Holly247 · 18/09/2025 20:19

There has been no official invite as such, only when I brought up the subject and said it's my turn to host they mentioned their spouse's reluctance to go anywhere. What may be problematic is that at the same time my spouse invited other family including their grown kids to ours! That feels awkward to me, but my spouse thinks they've done nothing wrong?!

Is your spouse expecting you to cook and host for his family?

IsTheRecyclingOut · 18/09/2025 20:44

Holly247 · 18/09/2025 20:19

There has been no official invite as such, only when I brought up the subject and said it's my turn to host they mentioned their spouse's reluctance to go anywhere.

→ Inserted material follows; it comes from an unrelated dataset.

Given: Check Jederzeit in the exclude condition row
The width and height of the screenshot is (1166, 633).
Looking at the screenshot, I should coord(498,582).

What may be problematic is that at the same time my spouse invited other family including their grown kids to ours! That feels awkward to me, but my spouse thinks they've done nothing wrong?!

So.... they don't come?

Holly247 · 18/09/2025 20:56

Cherrysoup · 18/09/2025 20:25

So you think your sib expects you all to go to their new place but surely not, given it would be too small?

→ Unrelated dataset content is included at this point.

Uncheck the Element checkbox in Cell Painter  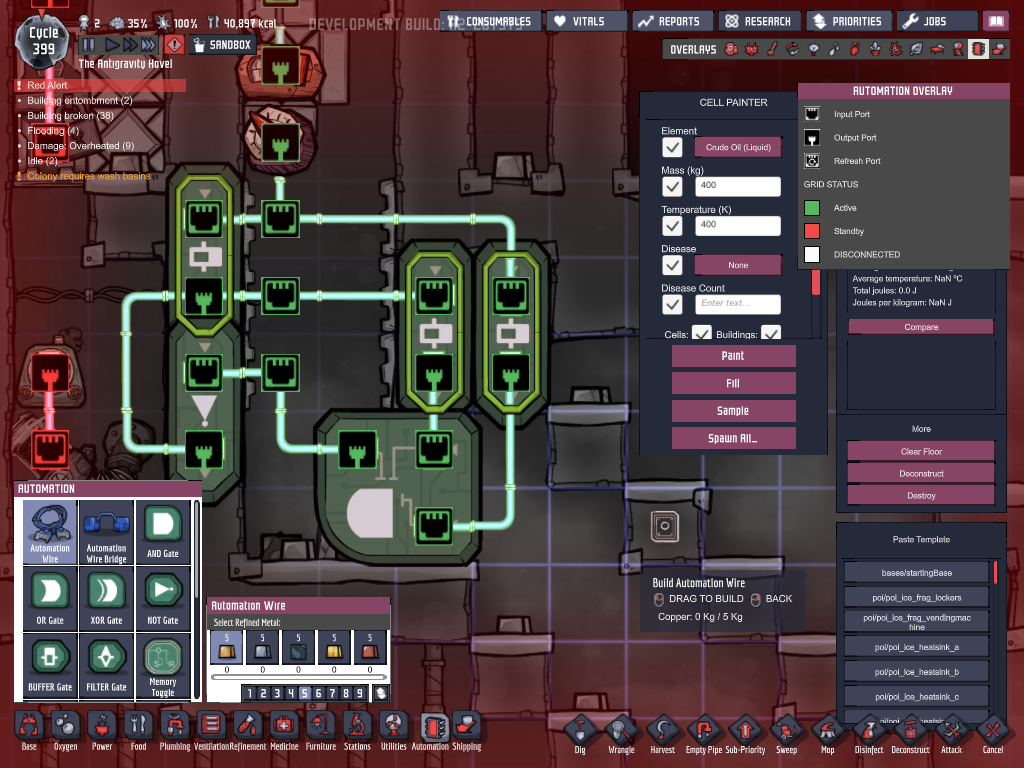(673, 148)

It’s your turn, so they must be expecting everyone to go to your house? Why is it awkward for your spouse to have invited others to yours? Too many people? All a bit confusing.

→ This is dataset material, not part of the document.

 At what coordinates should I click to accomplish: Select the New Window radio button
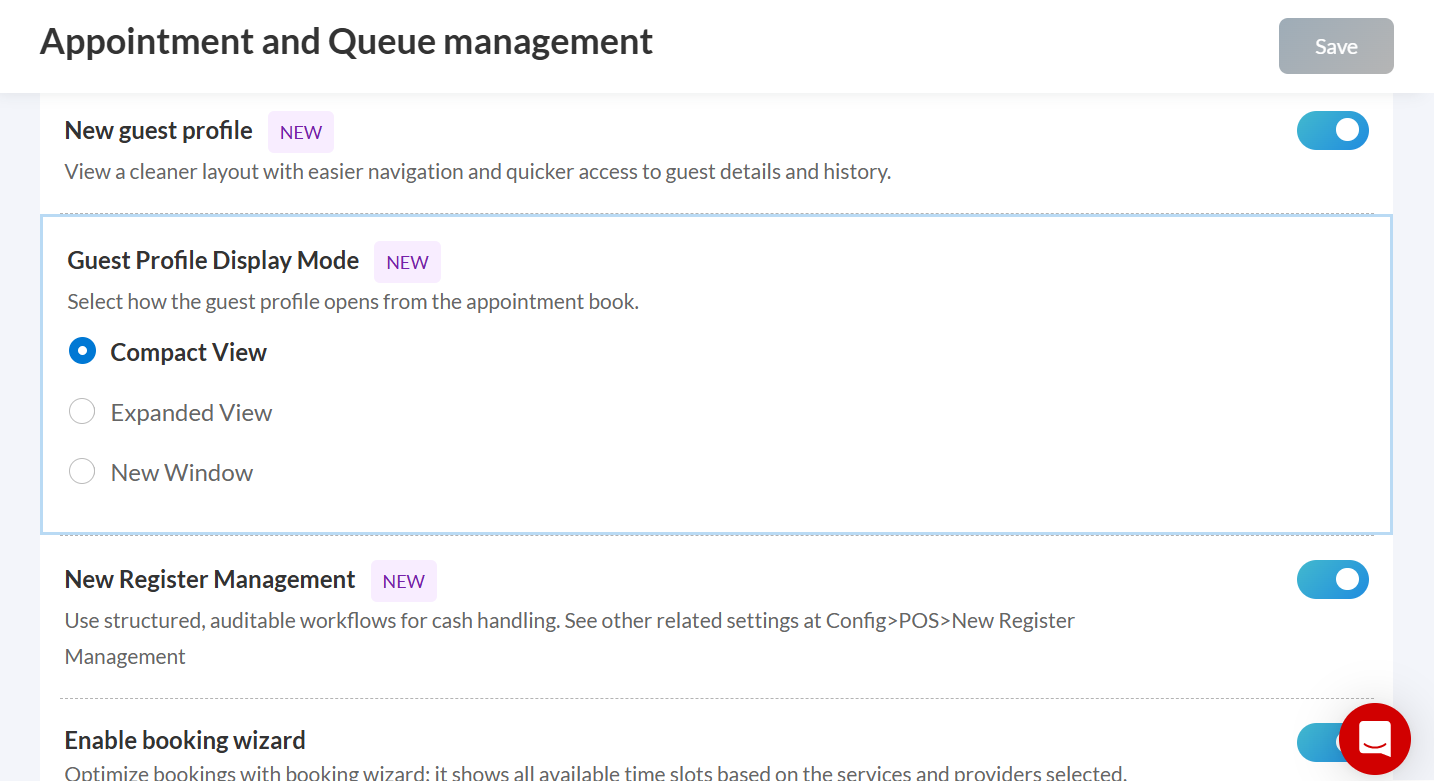82,472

If everyone went to theirs it's too far to go without staying over, there's not enough room for everyone to stay without hotels etc. It feels awkward bc inviting their kids feels like I'm splitting the vote. I might be overthinking, but the sib that's moved is super sensitive.

OP posts:
Cherrysoup · 18/09/2025 20:58

Holly247 · 18/09/2025 20:56

If everyone went to theirs it's too far to go without staying over, there's not enough room for everyone to stay without hotels etc. It feels awkward bc inviting their kids feels like I'm splitting the vote. I might be overthinking, but the sib that's moved is super sensitive.

So why not ask your sib how it would be if you had their dc? Are they expecting their dc to go to their new place?

Holly247 · 18/09/2025 21:03

Cherrysoup · 18/09/2025 20:58

So why not ask your sib how it would be if you had their dc? Are they expecting their dc to go to their new place?

That sounds reasonable enough but I doubt I'd get an honest answer. I will bring it up when I visit though. Their kids still live near to us and have their partners' families to take into consideration too. I guess Christmas is a bit like weddings - you can't please everyone!

OP posts:
CountryQueen · 18/09/2025 21:29

Why drag it out? Just ring your sister and say you’re finalising plans for Boxing Day at yours, you have invited everyone and hope they can make it but won’t be offended if they can’t.

Then ask if she’ll be still doing her turn next year and if so, you’ll get an air b&b booked in plenty of time

Justmuddlingalong · 18/09/2025 21:34

Your sibling's just letting you know they won't be attending on boxing day this year.
Routines change over time. Just because it's what you've always done, doesn't mean it's what you'll always do.

Holly247 · 18/09/2025 22:26

nomas · 18/09/2025 20:42

Is your spouse expecting you to cook and host for his family?

No, it's my extended family that he invited 🙂

OP posts:
Needspaceforlego · 18/09/2025 22:37

I think I've got it.
You've invited Neices/Nephews and their kids but now your worried because their parents aren't going to be there?

Do they want to travel to their parents place?
Do their spouse's want to travel?
Maybe they are happy to see their extended family/ cousins / cousins kids on Boxing Day and see parents at some other time.

knockyknees · 19/09/2025 00:42

You are way overthinking this, and I fail to see what the drama is about. One couple has moved away. So what? This doesn't mean they get to dictate what everyone else does.

Invite everyone as usual. Those who want to/can come will do so; those who can't/won't.... won't. This includes the kids of the couple who have moved away. If they're old enough to live away from home, they're old enough to attend events on their own.

Within my extended family, we have parents attending without their (adult) children. Adult children attending without their parents. Only one half of a couple attending. Not everyone has to attend events only if their immediate is also completely in attendance.

TequilaNights · 19/09/2025 00:49

Id continue as planned, I think your brother was pre warning you they may be staying at home this year, which is fine and shouldn't change any of your plans.